高崎経済大学では、2025年度「特別講義」シリーズの第8回目の講義が実施されました。
本シリーズは、学生が「自分らしく生きる力」を育むことを目的としており、社会で活躍する多彩なゲストの話を通じて、自己理解や価値観の探究、キャリア形成のヒントを得ることを狙いとしています。
第8回目となる今回は、「AI時代を生きる技術と芸術のパラレルキャリア」をテーマに、国内大手IT企業でAIの実用化を担うデータサイエンティストでありながら、音楽ユニット「Neko Hacker」としても活動する世良拓也氏をゲストに迎えました。
世良氏は、「2つの仕事」を軸に、「好きなことを続ける力」「掛け算でつくる自分の居場所」「環境に応じて変化する自分の役割」などを語り、学生に新しいキャリアの捉え方を提示しました。
キャリアの原点 ― 好きなことを仕事にするまで
講義の前半では、世良氏が現在のキャリアに至るまでの歩みが、学生たちに向けて率直に語られました。
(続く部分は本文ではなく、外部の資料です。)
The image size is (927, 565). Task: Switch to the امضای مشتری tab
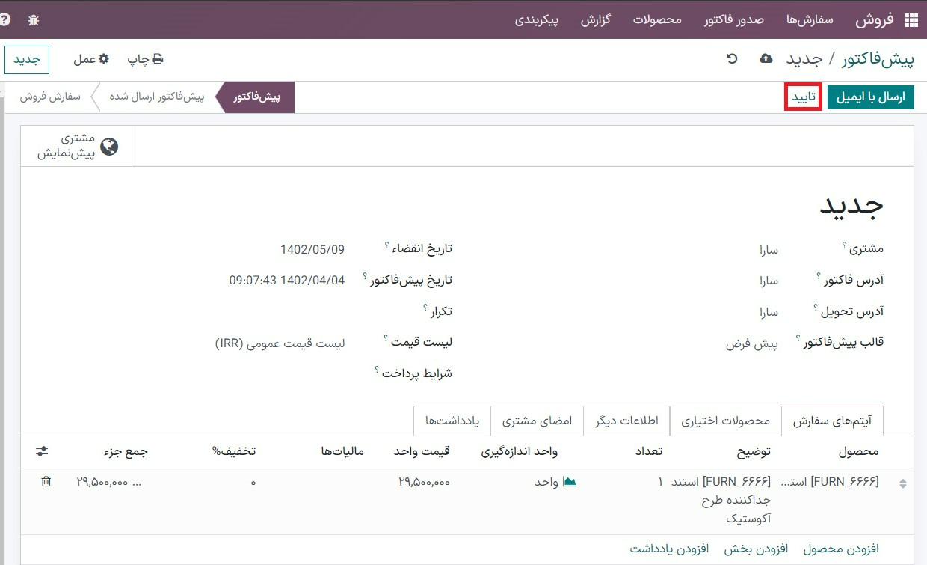537,421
大学時代、AI技術に興味を持ち始めたことがきっかけで、卒業後は国内大手IT企業に入社。以来、データサイエンティストとして、AIの社会実装やサービス開発に携わるようになります。
一方で、学生時代から音楽にも強い関心を持っていた世良氏は、メタルバンドでギターを担当した経験や、自主制作での作曲活動を通して、音楽表現の面白さにも魅了されていきました。当初、AIと音楽はまったく別の領域として扱っていたそうですが、次第に「この2つを掛け合わせることで、自分にしかできない表現ができるのではないか」という気づきを得るようになります。
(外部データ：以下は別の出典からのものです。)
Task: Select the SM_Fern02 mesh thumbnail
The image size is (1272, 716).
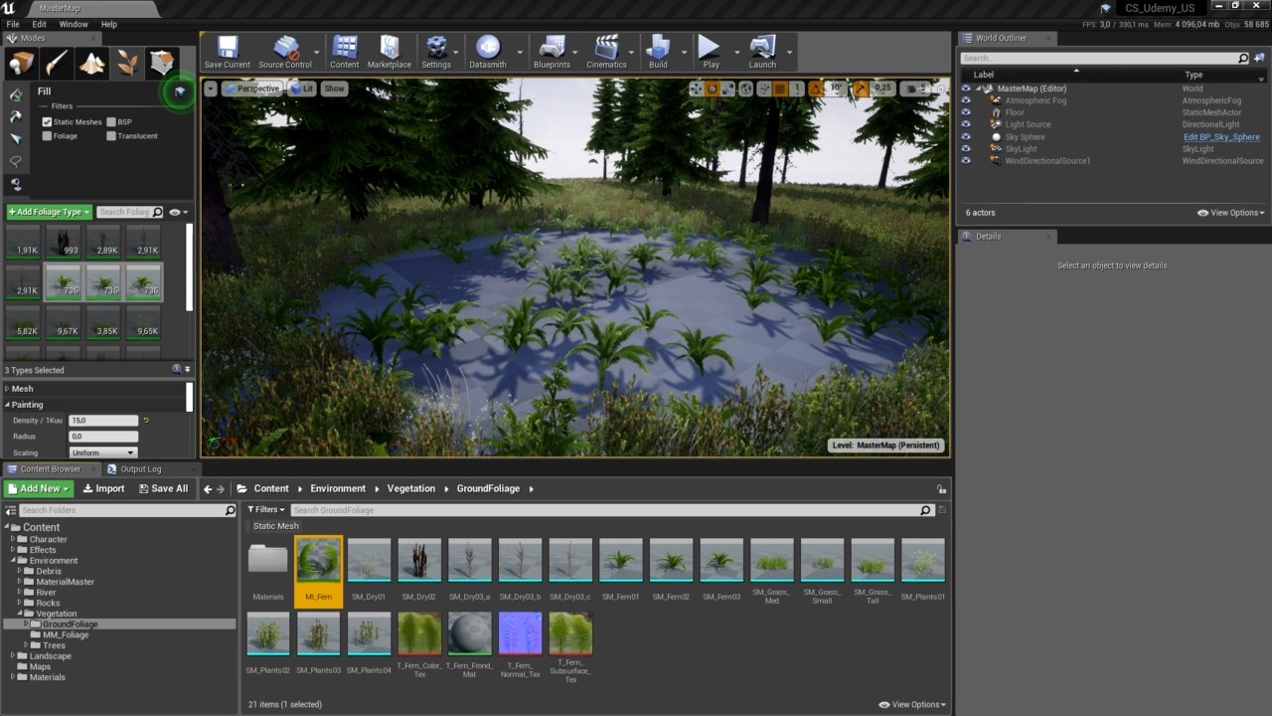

こうして、平日はAIの専門家として業務に取り組みながら、週末や夜には音楽ユニット「Neko Hacker」の一員として、作曲やライブ活動を行うという“パラレルキャリア”のスタイルが形づくられていきました。世良氏は、「どちらか一方を諦めるのではなく、どちらも続けたからこそ、唯一無二の道が開けた」と振り返ります。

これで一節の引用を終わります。